## REQUIRED WORK
Copy everything from the line containing "This screenshot has width=550, height=387." down to the line containing "[x=695, y=381]", both included, without changing anything.

»»

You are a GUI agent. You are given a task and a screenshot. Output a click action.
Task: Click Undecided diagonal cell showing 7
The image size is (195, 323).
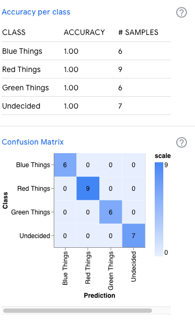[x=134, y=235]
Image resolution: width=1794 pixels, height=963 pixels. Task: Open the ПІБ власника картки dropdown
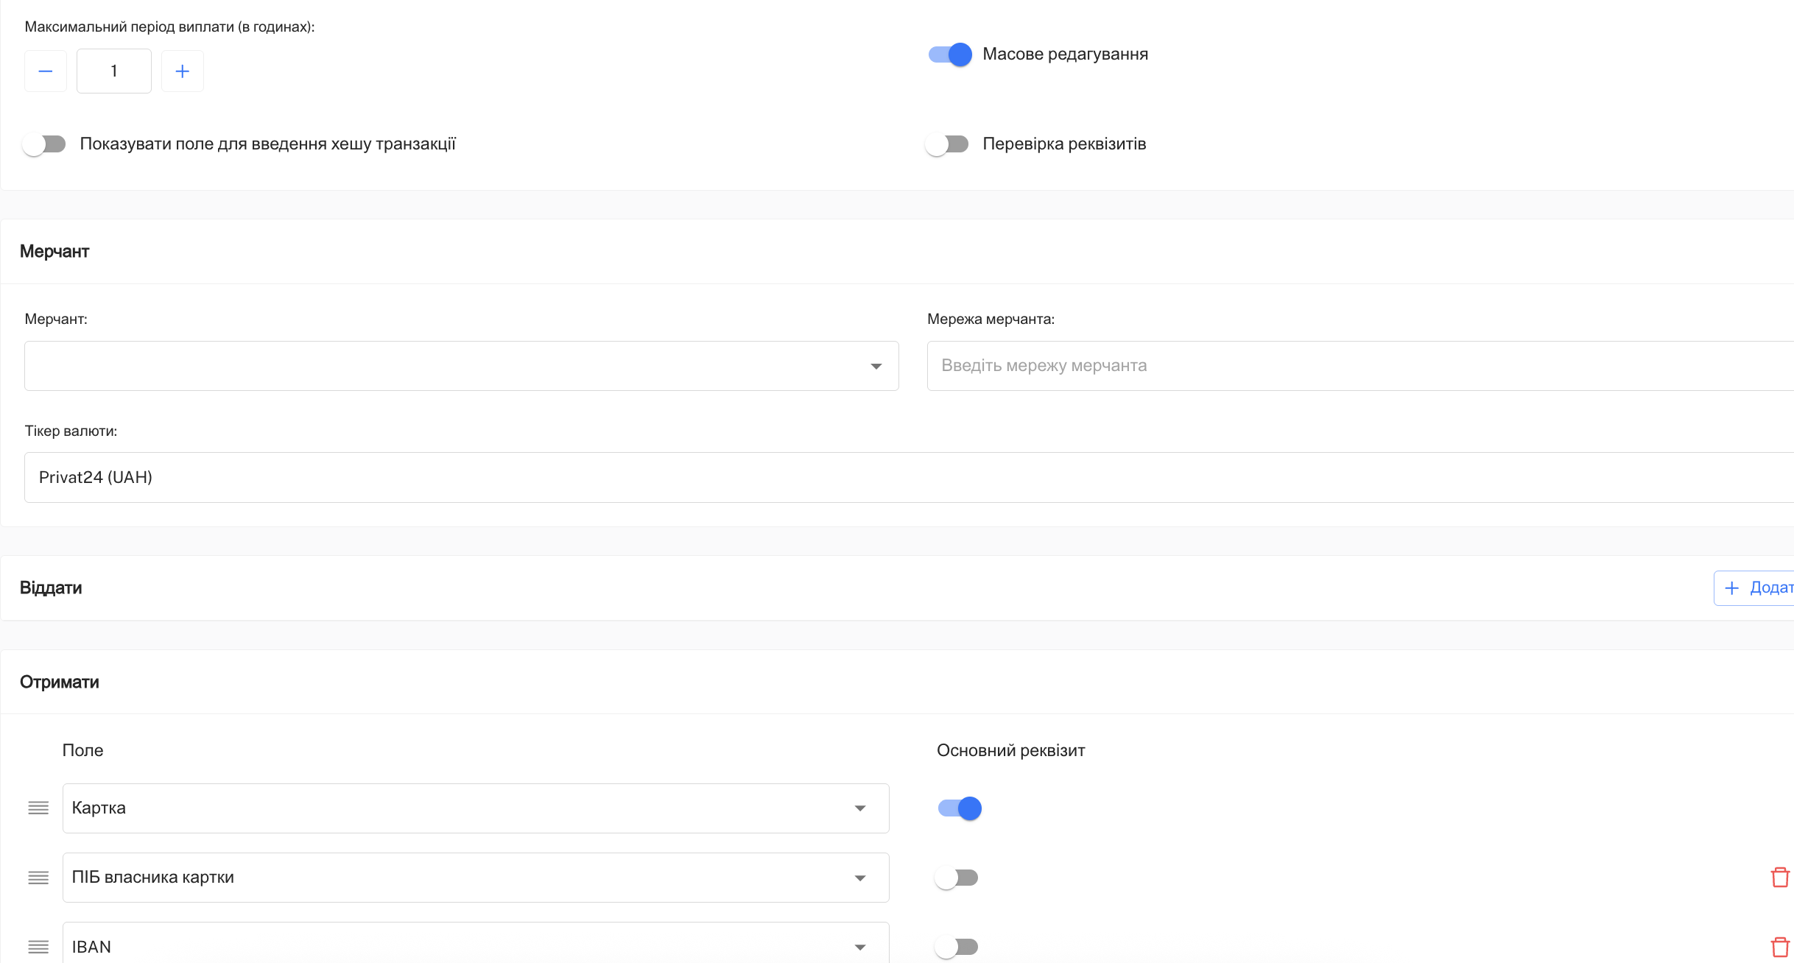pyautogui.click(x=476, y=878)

««
»»

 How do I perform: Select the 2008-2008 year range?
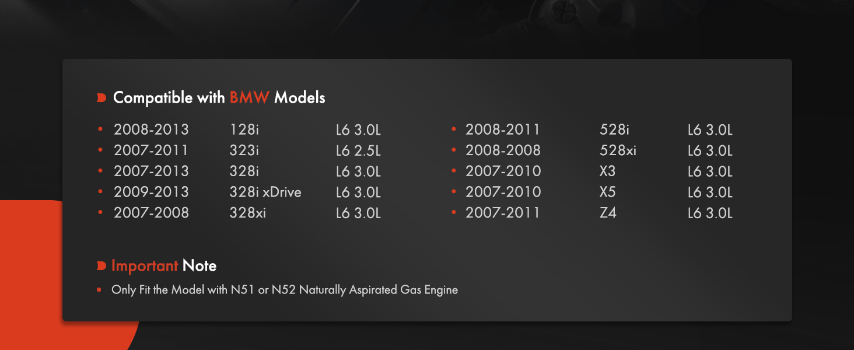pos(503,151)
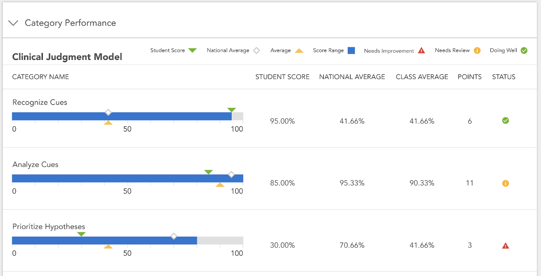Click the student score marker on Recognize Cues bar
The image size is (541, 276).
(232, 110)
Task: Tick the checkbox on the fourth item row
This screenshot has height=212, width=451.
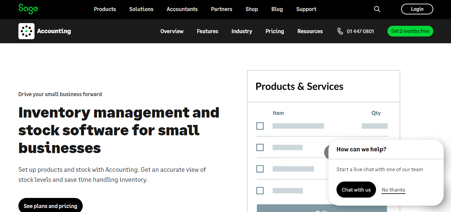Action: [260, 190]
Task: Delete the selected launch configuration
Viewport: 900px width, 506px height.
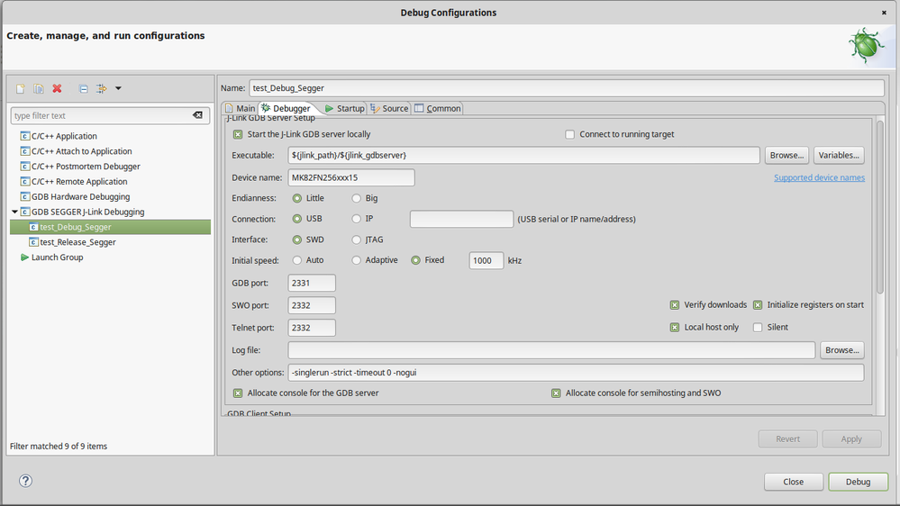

««
»»

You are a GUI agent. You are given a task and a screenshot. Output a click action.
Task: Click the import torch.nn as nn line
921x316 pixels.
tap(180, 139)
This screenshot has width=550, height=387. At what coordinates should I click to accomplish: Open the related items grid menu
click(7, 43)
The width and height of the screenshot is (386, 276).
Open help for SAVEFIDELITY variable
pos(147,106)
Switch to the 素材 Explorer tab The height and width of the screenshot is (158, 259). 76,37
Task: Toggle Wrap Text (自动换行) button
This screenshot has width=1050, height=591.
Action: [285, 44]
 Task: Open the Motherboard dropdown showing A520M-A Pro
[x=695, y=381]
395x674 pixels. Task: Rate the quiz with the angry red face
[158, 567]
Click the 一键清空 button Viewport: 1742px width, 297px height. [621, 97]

««

## RESULT OF THE EXERCISE
This screenshot has width=550, height=387. At what coordinates should I click to accomplish: Open the related items grid menu
click(7, 43)
The width and height of the screenshot is (386, 276).
Open help for SAVEFIDELITY variable
pos(147,106)
Switch to the 素材 Explorer tab The height and width of the screenshot is (158, 259). 76,37
Task: Toggle Wrap Text (自动换行) button
This screenshot has width=1050, height=591.
Action: [285, 44]
 Task: Open the Motherboard dropdown showing A520M-A Pro
[x=695, y=381]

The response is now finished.